Yediden yetmişe herkes adeta teknolojik bir abluka altında. Gözümüz, kulağımız, hatta çoğu zaman ruhumuz o ablukanın içinde hapsolmuş durumda. O kadar ki dış dünyayla bağımız kopuyor, akıp giden hayat bazen bir tablet, bazen bir telefon ekranına veya herhangi bir teknolojik aletin içine sıkışıp kalıyor. Biz de o küçücük alanda büyük bir dünyanın içinde olduğumuz yanılgısıyla yaşayıp gidiyoruz. Ama nasıl bir yaşamak? 

Bana kalırsa zincire vurulmuş hayatlar bunlar. Adeta bir fanusun içinde yaşamak gibi, etrafımızda örülen duvarların ardını göremiyoruz. Ekranda gördüğümüz, işittiğimiz, izlediğimiz neyse ondan ibaret oluyor hayatlarımız. Beğenilerimiz, zevklerimiz ve fikirlerimiz aynılaşıyor, tek tipleşiyor. 

En kötüsü de tepkilerimiz azalıyor. Etrafımızdaki insanları göremiyor, konuşulanları işitemiyoruz. Tam da bu düşünceler içindeyken tanık olduğum bir olayı paylaşarak şimdiye dek anlattıklarımı örneklendireyim...

Şehir merkezindeyim. Merkeze bağlı bir mahalleye ulaşmak için şehir içi otobüslerden birini kullanacağım fakat hangi hattın gittiğini bilmiyorum. Durakta beklemeye başladım. İlk gelen otobüs durakta durdu. Ben de gitmek istediğim yerden geçip geçmediğini sordum ve geçtiğini öğrenince bindim otobüse. 

İkisi önümdeki koltukta, biri de yanımda olmak üzere 3 kişilik bir genç kız grubu, gidecekleri yerden geçip geçmediginden emin olmadan bilmişler bu otobüse. Biraz ilerledikten sonra otobüs bulvarı bitirip bir ara sokağa girince kızlarımız biraz panikledi. Otobüs, esasında onların gidecekleri yönün tam tersi istikamete gidiyor. Hatta benim gideceğim yere giden bu hattın varış noktası, onların gitmek istediği yerin tam tersi yönünde kalıyor. Eğer o gençler, ben otobüse binerken benim sorduğum soruyu ve cevabı duysalardı yanlış hatta bindiklerini daha o zaman fark edebilirlerdi. Ama ne yazık ki teknolojik abluka altındaydılar ve beni ne gördüler ne duydular. Velhasıl kelam müsait bir yerde iniverdiler. Daha ilginci ise bunun ardından yaşandı. 

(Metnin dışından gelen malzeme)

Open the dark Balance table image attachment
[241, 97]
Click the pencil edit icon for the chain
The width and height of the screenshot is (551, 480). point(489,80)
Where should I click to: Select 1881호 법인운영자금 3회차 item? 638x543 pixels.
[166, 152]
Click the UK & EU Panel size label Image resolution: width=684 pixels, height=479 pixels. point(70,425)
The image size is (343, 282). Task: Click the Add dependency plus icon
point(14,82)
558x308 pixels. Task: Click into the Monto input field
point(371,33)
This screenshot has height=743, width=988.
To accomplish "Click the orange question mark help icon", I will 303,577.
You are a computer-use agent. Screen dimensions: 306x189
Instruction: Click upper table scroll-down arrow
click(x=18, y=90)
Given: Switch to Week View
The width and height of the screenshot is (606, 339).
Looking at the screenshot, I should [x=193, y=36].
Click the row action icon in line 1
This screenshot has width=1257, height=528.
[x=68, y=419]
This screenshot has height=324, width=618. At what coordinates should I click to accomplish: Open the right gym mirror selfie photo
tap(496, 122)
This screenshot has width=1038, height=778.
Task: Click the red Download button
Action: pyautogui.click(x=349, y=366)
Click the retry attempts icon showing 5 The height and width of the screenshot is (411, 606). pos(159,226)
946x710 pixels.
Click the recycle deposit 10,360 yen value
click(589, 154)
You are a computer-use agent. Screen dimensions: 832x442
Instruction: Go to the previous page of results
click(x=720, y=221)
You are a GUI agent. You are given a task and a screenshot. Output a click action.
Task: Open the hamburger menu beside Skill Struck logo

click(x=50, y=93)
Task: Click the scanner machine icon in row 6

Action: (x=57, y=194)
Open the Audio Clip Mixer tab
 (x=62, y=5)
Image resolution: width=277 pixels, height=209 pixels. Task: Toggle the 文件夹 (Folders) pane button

Tüm bu şaşkınlıklar, konuşmalar sürüp giderken tek başına seyahat eden başka bir genç arkadaşımız da aynı şekilde yanlış hatta binmiş. Ve yine aynı şekilde onun da gitmek istediği yer, az evvel yanlış bindikleri araçtan inen üçlü grubun gidecegi yerle aynıymış. Ama başını bir saniye olsun telefonundan kaldırmayan, bu nedenle çevresinde olup bitenleri dinleyemeyen bu arkadaşımız, kısa bir süre önce yaşananları duymuş olsaydı aynı yanlışlığı yaptığını anlayıp inecekti. Ve bu arkadaşımız o kadar uzun süre kaldı ki ablukada, yanlış hatta bindiğini fark ettiğinde neredeyse hattın son durağına yaklaşmıştık.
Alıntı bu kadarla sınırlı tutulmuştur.